Green Lantern #17 (DC Comics) I could not stop laughing when I saw this page. Geoff Johns has written over 100 pages of this comic, which he's been writing for about eight years now, and, all that experience aside, he's still in a position where he can turn in a page with 500 words of exposition in narration boxes...? And check out those credits! Dough Mahnke generally pencils the whole shebang, with the help of three to four inkers, but, for this particular installment we get two art teams, one which features Phil Jimenez providing finishing art over layouts by Dan Jurgens (who apparently now lives in a glass case in DC HQ bearing the words "Break Glass In Case of Looming Deadline/Sudden Creative Team Change"), the other featuring Dough Mahnke and four inkers. This issue also has an extra colorist in Tony Avina.
It's sort of a mess. The last issue was part of the "Rise of the Third Army" story that apparently climaxed and concluded in some Green Lantern I didn't know I'd have to read in order to follow the one Green Lantern book I've been reading since 2005 or so; this is the first part of "Wrath of the First Lantern," and it finds are heroes in a completely different place than where we left them in #16 (Oddly, all those narration boxes recap new GL Simon Baz's origin story, which unfolded in the pages of this book, but not what happened in that annual, which did not).

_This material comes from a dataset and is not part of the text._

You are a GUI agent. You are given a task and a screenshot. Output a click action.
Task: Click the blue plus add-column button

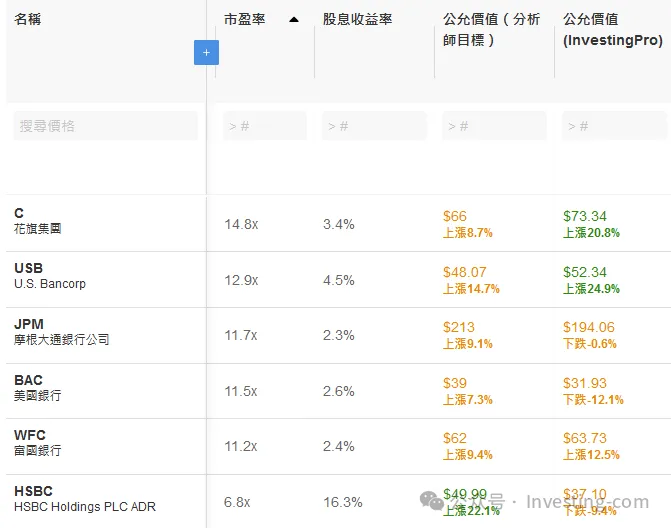point(206,53)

There are five pages—one-fourth of the 20 page book—devoted to splash pages; three individual image splashes and a single two-page splash. I'm going to miss this book when the creative team leaves—and the strategy employed to find replacements looks or less like the New 52's Oh shit we need new creative teams and directions STAT what creators do we have laying around the office we'll take anyone, even that one guy whose had like three books canceled this year! strategy, so I don't imagine I'll be following this or any GL books monthly—and Mahnke and the dirty half-dozen who ink him did a great job on making The First Lantern distinct and creepy looking.
Justice League of America #1 (DC) Well, they got the Ohio state flag right, or at least pretty right. The dimensions may not be perfect, and the rendering is pretty lazy and amateurish—surely DC could have found an out-of-work freelance artist capable of drawing state flags, right?
I'll be discussing this at some length tomorrow at one of the sites I write for (Which one? Tune in tomorrow to find out!), but short version? Wretched art, awful design work, decent writing and an uninspired paint-by-numbers pitch for a new series that can't quite overcome the feeling of being more Ultimate-style DCU than anything new. (So, you know, par for The New 52's course). It is a much, much, much, much, much better first issue than writer Geoff John's Justice League #1 though (it even gets all of the characters in, one way or another!), and better too than Justice League Dark #1 and Justice League International #1.
Saga #10 (Image Comics) ComicsAlliance's Andrew Wheeler ranked The Will at #15 on a list of the Sexiest Male Characters in Comics list, but the bald bounty hunter is hardly the only hunk in the book. As you can see above, artist Fiona Staples makes a strong case for Marko on the opening splash page of the latest issue (She also designs some pretty disturbing characters in the form of the midwives on the planet Marko and his mom are looking for the ghost babysitter on).
As striking as that page might be, it was the splash page that closes out the book that elicited the strongest reaction from me. In fact, I actually exclaimed, "Oh no!" when I read it.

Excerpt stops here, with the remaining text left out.